## Written problem 1
Reproduce the passage about an English lunch in Thai surroundings word for word, from its first sentence to its last.
## Written problem 2
Rewrite the rows starting at the line containing "Where should I click to: Reload" and ending at the line containing "Screen dimensions: 2576x1243 [x=2484, y=870]", replacing each "icon" with "symbol" and leaving everything else unchanged. Return only those rows.

The video has now finished and there is an interlude with advertising. I am not sure if it will continue. I recite the number of my newly acquired gizmo and close the conversation. The advertising is still on. Having completed my useful business, I switch it off and go for lunch.
I manage to find the Englishest of food I have had in many a long month - toad in the hole with roast parsnips, potatoes and gravy. It makes me start to dream of the England I knew 40 years ago. Nostalgically, I recall an earlier period of my life, as I begin to taste this food. It brings to mind the world of home where I lived with mum and dad, free of present day cares. But the Thai surroundings remind me that this is the 21st Century. How innocently they invoke the spirit of a world that has passed away and exists only in the memory of those farangs who frequent this establishment. How strange we must look to our Thai hosts as we indulge ourselves with so much passion in this weird looking food. I am extremely grateful for the memory that this experience has provoked, as well as my enjoyment of the food itself.

## Material shown
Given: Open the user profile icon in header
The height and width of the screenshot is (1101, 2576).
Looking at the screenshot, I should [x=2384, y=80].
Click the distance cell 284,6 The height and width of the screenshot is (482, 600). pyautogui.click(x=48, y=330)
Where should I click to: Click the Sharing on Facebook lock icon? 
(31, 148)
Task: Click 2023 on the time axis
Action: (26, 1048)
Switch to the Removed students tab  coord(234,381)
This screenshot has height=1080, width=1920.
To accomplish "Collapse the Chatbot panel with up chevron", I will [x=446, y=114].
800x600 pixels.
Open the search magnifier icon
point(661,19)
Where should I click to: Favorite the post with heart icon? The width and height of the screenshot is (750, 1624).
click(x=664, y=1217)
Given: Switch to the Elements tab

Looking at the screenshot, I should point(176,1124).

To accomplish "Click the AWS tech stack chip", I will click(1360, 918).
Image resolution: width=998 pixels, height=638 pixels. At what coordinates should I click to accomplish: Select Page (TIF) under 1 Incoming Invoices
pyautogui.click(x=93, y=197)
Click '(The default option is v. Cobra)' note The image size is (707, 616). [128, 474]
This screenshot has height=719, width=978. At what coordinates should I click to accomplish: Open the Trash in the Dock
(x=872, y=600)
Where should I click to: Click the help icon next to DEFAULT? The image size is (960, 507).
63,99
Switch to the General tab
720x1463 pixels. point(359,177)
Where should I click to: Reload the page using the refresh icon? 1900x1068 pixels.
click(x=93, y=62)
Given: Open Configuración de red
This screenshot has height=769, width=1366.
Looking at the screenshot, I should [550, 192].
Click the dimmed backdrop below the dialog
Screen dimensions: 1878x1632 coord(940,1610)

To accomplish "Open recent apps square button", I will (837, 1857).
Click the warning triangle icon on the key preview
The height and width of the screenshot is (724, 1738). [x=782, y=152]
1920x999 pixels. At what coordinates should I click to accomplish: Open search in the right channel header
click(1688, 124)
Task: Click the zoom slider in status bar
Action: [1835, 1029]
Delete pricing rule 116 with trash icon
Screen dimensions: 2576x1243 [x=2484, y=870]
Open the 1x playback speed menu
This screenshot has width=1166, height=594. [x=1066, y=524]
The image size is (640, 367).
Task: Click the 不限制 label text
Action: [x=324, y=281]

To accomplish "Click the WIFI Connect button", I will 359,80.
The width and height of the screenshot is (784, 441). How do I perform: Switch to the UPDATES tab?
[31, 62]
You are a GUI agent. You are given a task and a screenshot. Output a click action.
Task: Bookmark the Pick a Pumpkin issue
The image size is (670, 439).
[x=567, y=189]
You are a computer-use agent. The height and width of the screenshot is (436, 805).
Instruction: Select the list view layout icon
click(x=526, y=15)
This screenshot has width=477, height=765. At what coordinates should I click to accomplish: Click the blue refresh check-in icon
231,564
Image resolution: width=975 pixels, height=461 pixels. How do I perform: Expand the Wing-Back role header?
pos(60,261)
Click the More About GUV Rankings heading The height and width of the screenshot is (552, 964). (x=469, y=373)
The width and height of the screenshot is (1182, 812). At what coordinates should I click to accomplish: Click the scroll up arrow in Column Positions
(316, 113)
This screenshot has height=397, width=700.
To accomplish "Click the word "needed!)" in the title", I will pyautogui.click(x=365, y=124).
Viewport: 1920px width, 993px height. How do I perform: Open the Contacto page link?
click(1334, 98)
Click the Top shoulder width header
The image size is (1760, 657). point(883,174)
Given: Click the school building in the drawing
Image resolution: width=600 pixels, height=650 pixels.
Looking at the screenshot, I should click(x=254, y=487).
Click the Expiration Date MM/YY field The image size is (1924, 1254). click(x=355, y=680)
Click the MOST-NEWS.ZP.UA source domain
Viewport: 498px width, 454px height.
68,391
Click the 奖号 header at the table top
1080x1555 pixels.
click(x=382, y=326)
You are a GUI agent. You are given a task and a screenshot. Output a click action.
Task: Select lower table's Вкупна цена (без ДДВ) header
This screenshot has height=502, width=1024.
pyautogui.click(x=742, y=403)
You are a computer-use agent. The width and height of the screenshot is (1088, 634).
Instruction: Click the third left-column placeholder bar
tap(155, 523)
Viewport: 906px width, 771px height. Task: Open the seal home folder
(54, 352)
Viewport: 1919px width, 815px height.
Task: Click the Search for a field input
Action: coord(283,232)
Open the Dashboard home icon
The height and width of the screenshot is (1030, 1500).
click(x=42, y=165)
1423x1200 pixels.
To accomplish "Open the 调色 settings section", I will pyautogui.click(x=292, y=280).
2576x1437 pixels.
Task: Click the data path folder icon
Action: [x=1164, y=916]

## Exercise output 1
The video has now finished and there is an interlude with advertising. I am not sure if it will continue. I recite the number of my newly acquired gizmo and close the conversation. The advertising is still on. Having completed my useful business, I switch it off and go for lunch.
I manage to find the Englishest of food I have had in many a long month - toad in the hole with roast parsnips, potatoes and gravy. It makes me start to dream of the England I knew 40 years ago. Nostalgically, I recall an earlier period of my life, as I begin to taste this food. It brings to mind the world of home where I lived with mum and dad, free of present day cares. But the Thai surroundings remind me that this is the 21st Century. How innocently they invoke the spirit of a world that has passed away and exists only in the memory of those farangs who frequent this establishment. How strange we must look to our Thai hosts as we indulge ourselves with so much passion in this weird looking food. I am extremely grateful for the memory that this experience has provoked, as well as my enjoyment of the food itself.

## Exercise output 2
Where should I click to: Reload the page using the refresh symbol? 1900x1068 pixels.
click(x=93, y=62)
Given: Open Configuración de red
This screenshot has height=769, width=1366.
Looking at the screenshot, I should [550, 192].
Click the dimmed backdrop below the dialog
Screen dimensions: 1878x1632 coord(940,1610)

To accomplish "Open recent apps square button", I will (837, 1857).
Click the warning triangle symbol on the key preview
The height and width of the screenshot is (724, 1738). [x=782, y=152]
1920x999 pixels. At what coordinates should I click to accomplish: Open search in the right channel header
click(1688, 124)
Task: Click the zoom slider in status bar
Action: [1835, 1029]
Delete pricing rule 116 with trash symbol
Screen dimensions: 2576x1243 [x=2484, y=870]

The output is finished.